[Dataset entries]
━━━━━━
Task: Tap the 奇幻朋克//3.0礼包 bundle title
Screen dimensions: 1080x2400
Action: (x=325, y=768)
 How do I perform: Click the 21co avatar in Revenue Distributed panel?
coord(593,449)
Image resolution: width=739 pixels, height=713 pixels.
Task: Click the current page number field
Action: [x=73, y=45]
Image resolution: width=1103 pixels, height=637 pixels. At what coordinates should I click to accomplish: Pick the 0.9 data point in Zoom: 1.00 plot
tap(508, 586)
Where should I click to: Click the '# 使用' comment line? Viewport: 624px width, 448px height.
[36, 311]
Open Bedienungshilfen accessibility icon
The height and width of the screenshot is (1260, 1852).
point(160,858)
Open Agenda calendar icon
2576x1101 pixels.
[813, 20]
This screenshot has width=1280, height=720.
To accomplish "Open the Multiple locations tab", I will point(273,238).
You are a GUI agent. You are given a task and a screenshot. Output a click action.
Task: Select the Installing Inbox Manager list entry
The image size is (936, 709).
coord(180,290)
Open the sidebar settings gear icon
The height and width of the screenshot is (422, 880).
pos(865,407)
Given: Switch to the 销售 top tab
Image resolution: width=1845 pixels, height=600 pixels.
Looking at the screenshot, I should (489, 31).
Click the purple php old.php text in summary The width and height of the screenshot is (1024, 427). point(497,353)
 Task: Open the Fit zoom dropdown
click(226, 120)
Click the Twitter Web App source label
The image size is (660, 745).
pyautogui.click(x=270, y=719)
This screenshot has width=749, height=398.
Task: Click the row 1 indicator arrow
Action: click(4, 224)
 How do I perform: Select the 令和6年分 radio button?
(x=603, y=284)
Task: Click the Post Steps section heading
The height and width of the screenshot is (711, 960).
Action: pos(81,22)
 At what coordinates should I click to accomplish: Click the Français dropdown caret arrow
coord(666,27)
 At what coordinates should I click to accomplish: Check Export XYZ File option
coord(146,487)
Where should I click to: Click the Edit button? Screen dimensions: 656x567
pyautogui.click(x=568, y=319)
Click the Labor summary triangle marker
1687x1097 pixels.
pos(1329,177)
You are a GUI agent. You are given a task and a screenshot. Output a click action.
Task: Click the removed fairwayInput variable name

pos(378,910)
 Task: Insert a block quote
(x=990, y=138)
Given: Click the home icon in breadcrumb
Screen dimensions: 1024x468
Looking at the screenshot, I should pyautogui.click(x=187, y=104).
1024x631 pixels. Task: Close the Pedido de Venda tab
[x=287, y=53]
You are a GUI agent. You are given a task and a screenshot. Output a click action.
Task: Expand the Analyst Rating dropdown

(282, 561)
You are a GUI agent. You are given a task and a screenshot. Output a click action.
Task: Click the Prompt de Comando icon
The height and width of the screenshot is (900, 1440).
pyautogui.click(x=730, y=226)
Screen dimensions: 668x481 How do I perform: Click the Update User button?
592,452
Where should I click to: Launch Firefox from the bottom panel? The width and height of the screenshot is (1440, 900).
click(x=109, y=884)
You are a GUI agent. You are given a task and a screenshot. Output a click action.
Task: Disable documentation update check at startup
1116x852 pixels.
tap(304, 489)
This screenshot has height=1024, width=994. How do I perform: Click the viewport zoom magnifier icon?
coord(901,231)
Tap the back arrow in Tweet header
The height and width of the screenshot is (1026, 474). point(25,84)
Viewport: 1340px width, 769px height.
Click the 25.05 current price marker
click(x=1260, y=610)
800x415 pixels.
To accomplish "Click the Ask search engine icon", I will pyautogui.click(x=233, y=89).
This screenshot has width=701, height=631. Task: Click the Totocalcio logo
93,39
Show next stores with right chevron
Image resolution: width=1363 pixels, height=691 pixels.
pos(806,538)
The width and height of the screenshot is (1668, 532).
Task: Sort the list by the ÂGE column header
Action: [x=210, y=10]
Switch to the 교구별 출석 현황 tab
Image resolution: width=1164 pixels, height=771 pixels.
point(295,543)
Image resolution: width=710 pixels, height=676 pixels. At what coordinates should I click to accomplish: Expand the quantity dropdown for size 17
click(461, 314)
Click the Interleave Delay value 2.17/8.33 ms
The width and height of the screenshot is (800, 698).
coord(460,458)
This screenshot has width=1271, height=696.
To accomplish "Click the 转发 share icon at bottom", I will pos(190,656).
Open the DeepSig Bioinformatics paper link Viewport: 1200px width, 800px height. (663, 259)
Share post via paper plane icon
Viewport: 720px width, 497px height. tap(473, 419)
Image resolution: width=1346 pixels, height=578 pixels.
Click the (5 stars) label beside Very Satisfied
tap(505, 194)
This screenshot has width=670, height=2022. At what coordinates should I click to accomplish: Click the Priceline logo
━━━━━━
#### Exercise aim
Transcribe all of the records above without altering anything.

#### Solution to this problem
Task: Tap the 奇幻朋克//3.0礼包 bundle title
Screen dimensions: 1080x2400
Action: (x=325, y=768)
 How do I perform: Click the 21co avatar in Revenue Distributed panel?
coord(593,449)
Image resolution: width=739 pixels, height=713 pixels.
Task: Click the current page number field
Action: [x=73, y=45]
Image resolution: width=1103 pixels, height=637 pixels. At what coordinates should I click to accomplish: Pick the 0.9 data point in Zoom: 1.00 plot
tap(508, 586)
Where should I click to: Click the '# 使用' comment line? Viewport: 624px width, 448px height.
[36, 311]
Open Bedienungshilfen accessibility icon
The height and width of the screenshot is (1260, 1852).
point(160,858)
Open Agenda calendar icon
2576x1101 pixels.
[813, 20]
This screenshot has width=1280, height=720.
To accomplish "Open the Multiple locations tab", I will point(273,238).
You are a GUI agent. You are given a task and a screenshot. Output a click action.
Task: Select the Installing Inbox Manager list entry
The image size is (936, 709).
coord(180,290)
Open the sidebar settings gear icon
The height and width of the screenshot is (422, 880).
pos(865,407)
Given: Switch to the 销售 top tab
Image resolution: width=1845 pixels, height=600 pixels.
Looking at the screenshot, I should (489, 31).
Click the purple php old.php text in summary The width and height of the screenshot is (1024, 427). point(497,353)
 Task: Open the Fit zoom dropdown
click(226, 120)
Click the Twitter Web App source label
The image size is (660, 745).
pyautogui.click(x=270, y=719)
This screenshot has width=749, height=398.
Task: Click the row 1 indicator arrow
Action: click(4, 224)
 How do I perform: Select the 令和6年分 radio button?
(x=603, y=284)
Task: Click the Post Steps section heading
The height and width of the screenshot is (711, 960).
Action: pos(81,22)
 At what coordinates should I click to accomplish: Click the Français dropdown caret arrow
coord(666,27)
 At what coordinates should I click to accomplish: Check Export XYZ File option
coord(146,487)
Where should I click to: Click the Edit button? Screen dimensions: 656x567
pyautogui.click(x=568, y=319)
Click the Labor summary triangle marker
1687x1097 pixels.
pos(1329,177)
You are a GUI agent. You are given a task and a screenshot. Output a click action.
Task: Click the removed fairwayInput variable name

pos(378,910)
 Task: Insert a block quote
(x=990, y=138)
Given: Click the home icon in breadcrumb
Screen dimensions: 1024x468
Looking at the screenshot, I should pyautogui.click(x=187, y=104).
1024x631 pixels. Task: Close the Pedido de Venda tab
[x=287, y=53]
You are a GUI agent. You are given a task and a screenshot. Output a click action.
Task: Expand the Analyst Rating dropdown

(282, 561)
You are a GUI agent. You are given a task and a screenshot. Output a click action.
Task: Click the Prompt de Comando icon
The height and width of the screenshot is (900, 1440).
pyautogui.click(x=730, y=226)
Screen dimensions: 668x481 How do I perform: Click the Update User button?
592,452
Where should I click to: Launch Firefox from the bottom panel? The width and height of the screenshot is (1440, 900).
click(x=109, y=884)
You are a GUI agent. You are given a task and a screenshot. Output a click action.
Task: Disable documentation update check at startup
1116x852 pixels.
tap(304, 489)
This screenshot has height=1024, width=994. How do I perform: Click the viewport zoom magnifier icon?
coord(901,231)
Tap the back arrow in Tweet header
The height and width of the screenshot is (1026, 474). point(25,84)
Viewport: 1340px width, 769px height.
Click the 25.05 current price marker
click(x=1260, y=610)
800x415 pixels.
To accomplish "Click the Ask search engine icon", I will pyautogui.click(x=233, y=89).
This screenshot has width=701, height=631. Task: Click the Totocalcio logo
93,39
Show next stores with right chevron
Image resolution: width=1363 pixels, height=691 pixels.
pos(806,538)
The width and height of the screenshot is (1668, 532).
Task: Sort the list by the ÂGE column header
Action: [x=210, y=10]
Switch to the 교구별 출석 현황 tab
Image resolution: width=1164 pixels, height=771 pixels.
point(295,543)
Image resolution: width=710 pixels, height=676 pixels. At what coordinates should I click to accomplish: Expand the quantity dropdown for size 17
click(461, 314)
Click the Interleave Delay value 2.17/8.33 ms
The width and height of the screenshot is (800, 698).
coord(460,458)
This screenshot has width=1271, height=696.
To accomplish "Click the 转发 share icon at bottom", I will pos(190,656).
Open the DeepSig Bioinformatics paper link Viewport: 1200px width, 800px height. (663, 259)
Share post via paper plane icon
Viewport: 720px width, 497px height. tap(473, 419)
Image resolution: width=1346 pixels, height=578 pixels.
Click the (5 stars) label beside Very Satisfied
tap(505, 194)
This screenshot has width=670, height=2022. At what coordinates should I click to accomplish: Click the Priceline logo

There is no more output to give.